--- INFORMATION SHOWN Enclosed Below ---

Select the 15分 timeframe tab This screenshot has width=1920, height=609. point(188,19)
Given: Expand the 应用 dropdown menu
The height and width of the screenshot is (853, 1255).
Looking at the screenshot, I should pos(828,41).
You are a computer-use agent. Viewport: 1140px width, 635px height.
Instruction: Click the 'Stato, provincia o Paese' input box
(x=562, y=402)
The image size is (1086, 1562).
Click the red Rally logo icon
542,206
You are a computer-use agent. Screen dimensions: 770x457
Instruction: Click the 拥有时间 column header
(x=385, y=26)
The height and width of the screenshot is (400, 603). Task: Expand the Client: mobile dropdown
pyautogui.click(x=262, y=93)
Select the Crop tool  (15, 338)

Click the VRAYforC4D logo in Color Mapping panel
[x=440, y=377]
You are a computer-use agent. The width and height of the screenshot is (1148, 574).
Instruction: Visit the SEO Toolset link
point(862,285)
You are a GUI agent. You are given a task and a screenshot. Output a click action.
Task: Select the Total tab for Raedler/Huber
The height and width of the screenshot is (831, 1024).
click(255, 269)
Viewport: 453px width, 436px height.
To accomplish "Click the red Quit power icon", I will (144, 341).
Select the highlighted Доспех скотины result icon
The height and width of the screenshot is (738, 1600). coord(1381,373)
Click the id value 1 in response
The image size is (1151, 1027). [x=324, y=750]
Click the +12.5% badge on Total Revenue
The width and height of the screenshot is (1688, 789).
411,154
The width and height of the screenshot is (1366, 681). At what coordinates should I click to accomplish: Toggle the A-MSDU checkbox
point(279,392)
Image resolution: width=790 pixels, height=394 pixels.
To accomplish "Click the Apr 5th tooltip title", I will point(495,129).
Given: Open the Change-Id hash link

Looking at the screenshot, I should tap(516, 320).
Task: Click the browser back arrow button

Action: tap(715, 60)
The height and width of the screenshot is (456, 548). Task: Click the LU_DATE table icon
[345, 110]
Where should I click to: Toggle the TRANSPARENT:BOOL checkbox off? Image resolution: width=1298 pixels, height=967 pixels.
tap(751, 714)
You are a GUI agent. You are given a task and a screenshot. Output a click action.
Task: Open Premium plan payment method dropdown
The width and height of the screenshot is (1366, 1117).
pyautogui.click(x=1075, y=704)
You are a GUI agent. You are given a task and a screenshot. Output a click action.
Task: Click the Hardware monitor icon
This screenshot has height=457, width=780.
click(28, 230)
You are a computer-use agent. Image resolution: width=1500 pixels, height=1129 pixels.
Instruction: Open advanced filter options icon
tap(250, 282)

--- End of Enclosed INFORMATION SHOWN ---

Return each entry from the material above exactly as it appears.

▶ _RESPONSE TO THIS TASK_:
Select the 15分 timeframe tab This screenshot has width=1920, height=609. point(188,19)
Given: Expand the 应用 dropdown menu
The height and width of the screenshot is (853, 1255).
Looking at the screenshot, I should pos(828,41).
You are a computer-use agent. Viewport: 1140px width, 635px height.
Instruction: Click the 'Stato, provincia o Paese' input box
(x=562, y=402)
The image size is (1086, 1562).
Click the red Rally logo icon
542,206
You are a computer-use agent. Screen dimensions: 770x457
Instruction: Click the 拥有时间 column header
(x=385, y=26)
The height and width of the screenshot is (400, 603). Task: Expand the Client: mobile dropdown
pyautogui.click(x=262, y=93)
Select the Crop tool  (15, 338)

Click the VRAYforC4D logo in Color Mapping panel
[x=440, y=377]
You are a computer-use agent. The width and height of the screenshot is (1148, 574).
Instruction: Visit the SEO Toolset link
point(862,285)
You are a GUI agent. You are given a task and a screenshot. Output a click action.
Task: Select the Total tab for Raedler/Huber
The height and width of the screenshot is (831, 1024).
click(255, 269)
Viewport: 453px width, 436px height.
To accomplish "Click the red Quit power icon", I will (144, 341).
Select the highlighted Доспех скотины result icon
The height and width of the screenshot is (738, 1600). coord(1381,373)
Click the id value 1 in response
The image size is (1151, 1027). [x=324, y=750]
Click the +12.5% badge on Total Revenue
The width and height of the screenshot is (1688, 789).
411,154
The width and height of the screenshot is (1366, 681). At what coordinates should I click to accomplish: Toggle the A-MSDU checkbox
point(279,392)
Image resolution: width=790 pixels, height=394 pixels.
To accomplish "Click the Apr 5th tooltip title", I will point(495,129).
Given: Open the Change-Id hash link

Looking at the screenshot, I should tap(516, 320).
Task: Click the browser back arrow button

Action: tap(715, 60)
The height and width of the screenshot is (456, 548). Task: Click the LU_DATE table icon
[345, 110]
Where should I click to: Toggle the TRANSPARENT:BOOL checkbox off? Image resolution: width=1298 pixels, height=967 pixels.
tap(751, 714)
You are a GUI agent. You are given a task and a screenshot. Output a click action.
Task: Open Premium plan payment method dropdown
The width and height of the screenshot is (1366, 1117).
pyautogui.click(x=1075, y=704)
You are a GUI agent. You are given a task and a screenshot. Output a click action.
Task: Click the Hardware monitor icon
This screenshot has height=457, width=780.
click(28, 230)
You are a computer-use agent. Image resolution: width=1500 pixels, height=1129 pixels.
Instruction: Open advanced filter options icon
tap(250, 282)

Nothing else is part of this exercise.